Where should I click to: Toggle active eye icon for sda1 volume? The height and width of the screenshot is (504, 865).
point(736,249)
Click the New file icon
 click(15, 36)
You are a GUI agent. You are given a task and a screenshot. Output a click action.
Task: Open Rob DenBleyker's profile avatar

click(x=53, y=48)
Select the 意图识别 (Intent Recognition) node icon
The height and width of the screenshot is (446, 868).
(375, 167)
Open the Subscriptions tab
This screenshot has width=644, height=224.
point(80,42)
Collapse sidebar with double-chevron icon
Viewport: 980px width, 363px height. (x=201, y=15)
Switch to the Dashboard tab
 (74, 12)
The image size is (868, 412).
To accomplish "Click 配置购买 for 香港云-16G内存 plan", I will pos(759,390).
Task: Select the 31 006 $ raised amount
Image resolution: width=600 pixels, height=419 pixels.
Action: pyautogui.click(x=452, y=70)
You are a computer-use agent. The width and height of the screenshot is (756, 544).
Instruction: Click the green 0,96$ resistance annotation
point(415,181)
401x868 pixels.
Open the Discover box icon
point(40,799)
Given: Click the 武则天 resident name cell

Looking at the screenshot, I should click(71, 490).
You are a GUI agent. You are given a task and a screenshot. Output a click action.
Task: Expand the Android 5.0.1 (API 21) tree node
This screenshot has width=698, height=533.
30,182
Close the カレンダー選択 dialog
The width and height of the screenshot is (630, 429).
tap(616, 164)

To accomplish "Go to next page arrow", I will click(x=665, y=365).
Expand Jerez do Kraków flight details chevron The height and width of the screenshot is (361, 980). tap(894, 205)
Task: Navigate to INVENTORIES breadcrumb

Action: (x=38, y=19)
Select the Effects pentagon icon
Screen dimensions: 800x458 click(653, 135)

Exercise goal: Could you return the complete listing, word for word?

Written answer:
Where should I click to: Toggle active eye icon for sda1 volume? The height and width of the screenshot is (504, 865).
point(736,249)
Click the New file icon
 click(15, 36)
You are a GUI agent. You are given a task and a screenshot. Output a click action.
Task: Open Rob DenBleyker's profile avatar

click(x=53, y=48)
Select the 意图识别 (Intent Recognition) node icon
The height and width of the screenshot is (446, 868).
(375, 167)
Open the Subscriptions tab
This screenshot has width=644, height=224.
point(80,42)
Collapse sidebar with double-chevron icon
Viewport: 980px width, 363px height. (x=201, y=15)
Switch to the Dashboard tab
 (74, 12)
The image size is (868, 412).
To accomplish "Click 配置购买 for 香港云-16G内存 plan", I will pos(759,390).
Task: Select the 31 006 $ raised amount
Image resolution: width=600 pixels, height=419 pixels.
Action: pyautogui.click(x=452, y=70)
You are a computer-use agent. The width and height of the screenshot is (756, 544).
Instruction: Click the green 0,96$ resistance annotation
point(415,181)
401x868 pixels.
Open the Discover box icon
point(40,799)
Given: Click the 武则天 resident name cell

Looking at the screenshot, I should click(71, 490).
You are a GUI agent. You are given a task and a screenshot. Output a click action.
Task: Expand the Android 5.0.1 (API 21) tree node
This screenshot has width=698, height=533.
30,182
Close the カレンダー選択 dialog
The width and height of the screenshot is (630, 429).
tap(616, 164)

To accomplish "Go to next page arrow", I will click(x=665, y=365).
Expand Jerez do Kraków flight details chevron The height and width of the screenshot is (361, 980). tap(894, 205)
Task: Navigate to INVENTORIES breadcrumb

Action: (x=38, y=19)
Select the Effects pentagon icon
Screen dimensions: 800x458 click(653, 135)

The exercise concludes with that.